The question is where we draw the line when it comes to banning the sale of videos depicting certain crimes, and where First Amendment rights begin and end. Child pornography laws make sense to me for a lot of reasons, though I think the line gets much blurrier when we’re dealing with child porn that doesn’t involve “real” children. Free speech isn’t absolute, and banning child porn seems like a very basic limitation to set. Yes, there is always the “slippery slope” arguments, but as a society we can and do set limits — child porn is, in my opinion, limited fairly (though defining what is “pornographic” and “obscene” is always a challenge, even with child pornography). Those limits are being pushed in this animal cruelty case.
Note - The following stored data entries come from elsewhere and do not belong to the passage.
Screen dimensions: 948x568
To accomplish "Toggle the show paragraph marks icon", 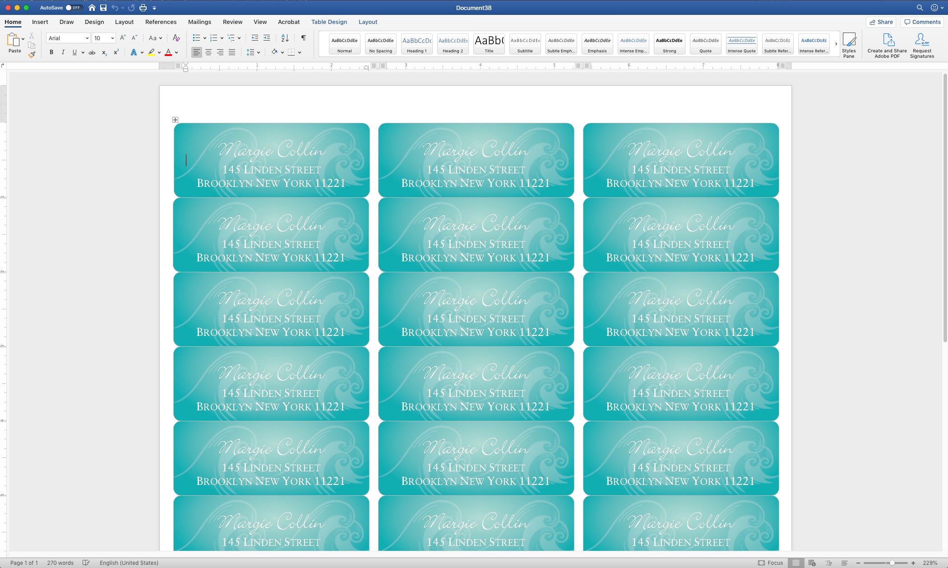I will pos(304,38).
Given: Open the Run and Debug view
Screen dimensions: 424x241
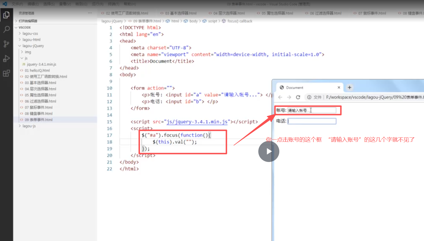Looking at the screenshot, I should 7,58.
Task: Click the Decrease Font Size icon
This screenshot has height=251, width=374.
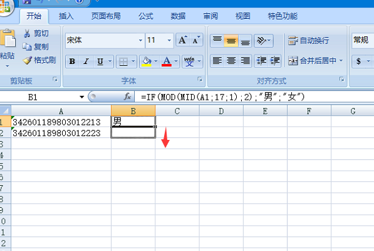Action: tap(196, 40)
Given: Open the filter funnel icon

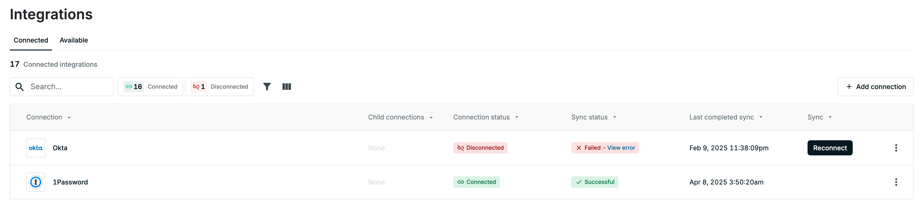Looking at the screenshot, I should (x=267, y=87).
The Court could say that the level of pure harm and lack of consent inherent to animal abuse videos are enough to warrant them utterly meritless. But the First Amendment doesn’t just protect speech that we like, and I suspect that this law will be found unconstitutionally over-broad. That doesn’t mean that abusing animals will be legal, but it will mean that I could buy a video of that abuse if I wanted. Which is fucked, but fucked-up outcomes are unfortunately what you get when you have a free society populated by a lot of people — some percentage of them are going to be cruel people who enjoy watching horrible things. As a society, we can of course criminalize the horrible acts themselves; but criminalizing the depiction of those acts is another story.
Of course, then again, we do outlaw depictions of child pornography. I’m actually mostly ignorant when it comes to the details of our laws on porn that depicts illegal and actually harmful acts — videos of actual sexual assaults, for example — but I’m guessing that most of it is illegal, since you can’t consent to being in that kind of pornography. Animals obviously can’t consent either, but “consent” isn’t a standard for the treatment of animals under the law. Animals can’t consent to being killed for food or kept as pets, but we legally do both things to them anyway. So I don’t think a consent model would fit here.
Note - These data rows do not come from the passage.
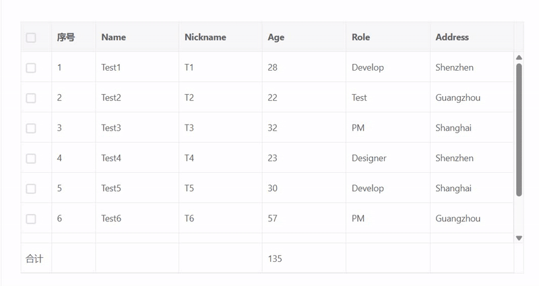Toggle the checkbox in Test3 row
The width and height of the screenshot is (539, 286).
point(31,129)
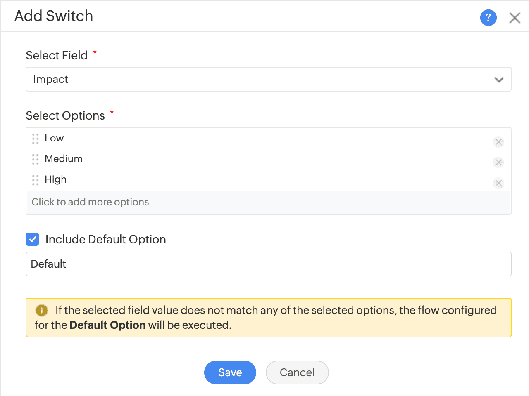Viewport: 529px width, 396px height.
Task: Remove the Low option
Action: tap(498, 142)
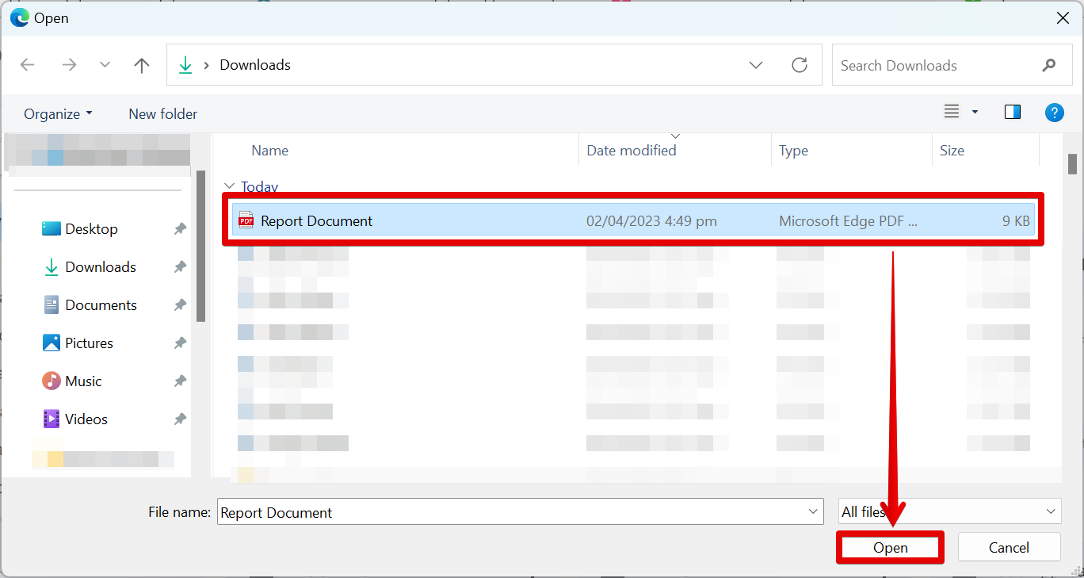Click the Up one level arrow
The height and width of the screenshot is (578, 1084).
click(142, 65)
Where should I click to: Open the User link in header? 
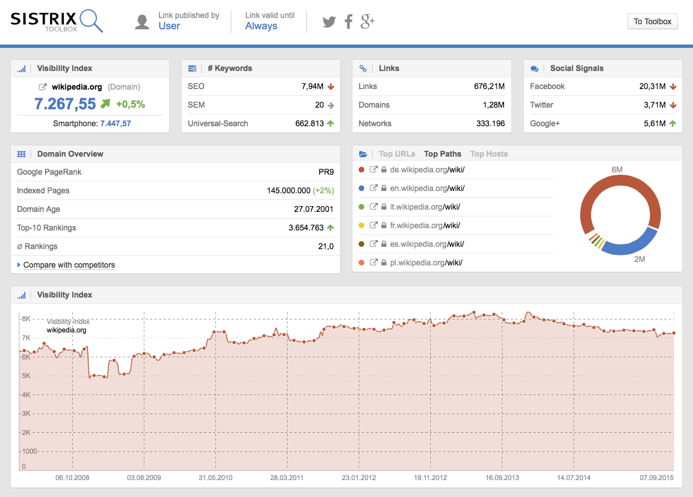tap(169, 26)
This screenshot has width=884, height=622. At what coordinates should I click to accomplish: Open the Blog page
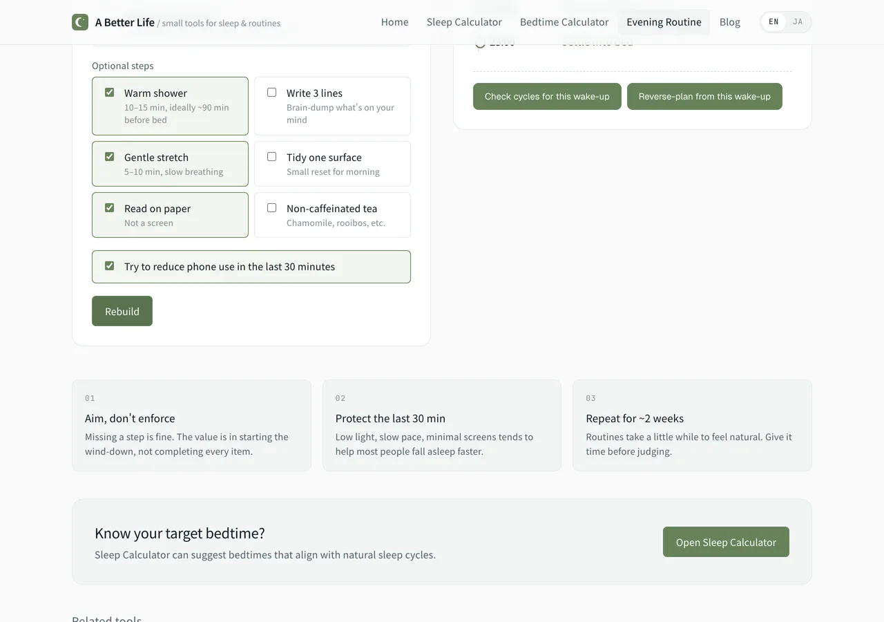point(730,21)
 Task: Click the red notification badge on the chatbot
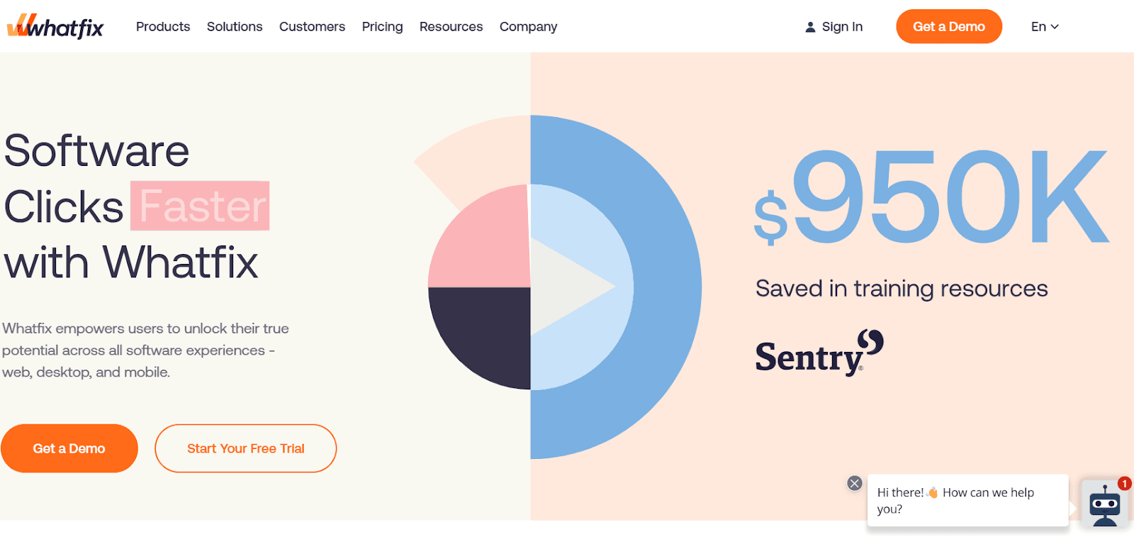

Animal cruelty is illegal for good reason. Videos of animal cruelty are disgusting. And I desperately want to think of a reason why outlawing these videos should pass constitutional muster.
But I can’t. I just hope that, regardless of the Supreme Court’s decision here, law enforcement starts cracking down on cruelty to animals — especially cruelty for profit, like dog-fighting. Congress also has the option of re-writing the law to target crush porn specifically; if they take other depictions of animal cruelty out of it and focus only on obscenity-related cruelty, I would guess that the law would have a better chance at standing.
Of course, if Congress is really concerned with animal cruelty, they could also take a look at their local factory farming practices, which I’m pretty sure aren’t tidy and painless. But I won’t hold my breath.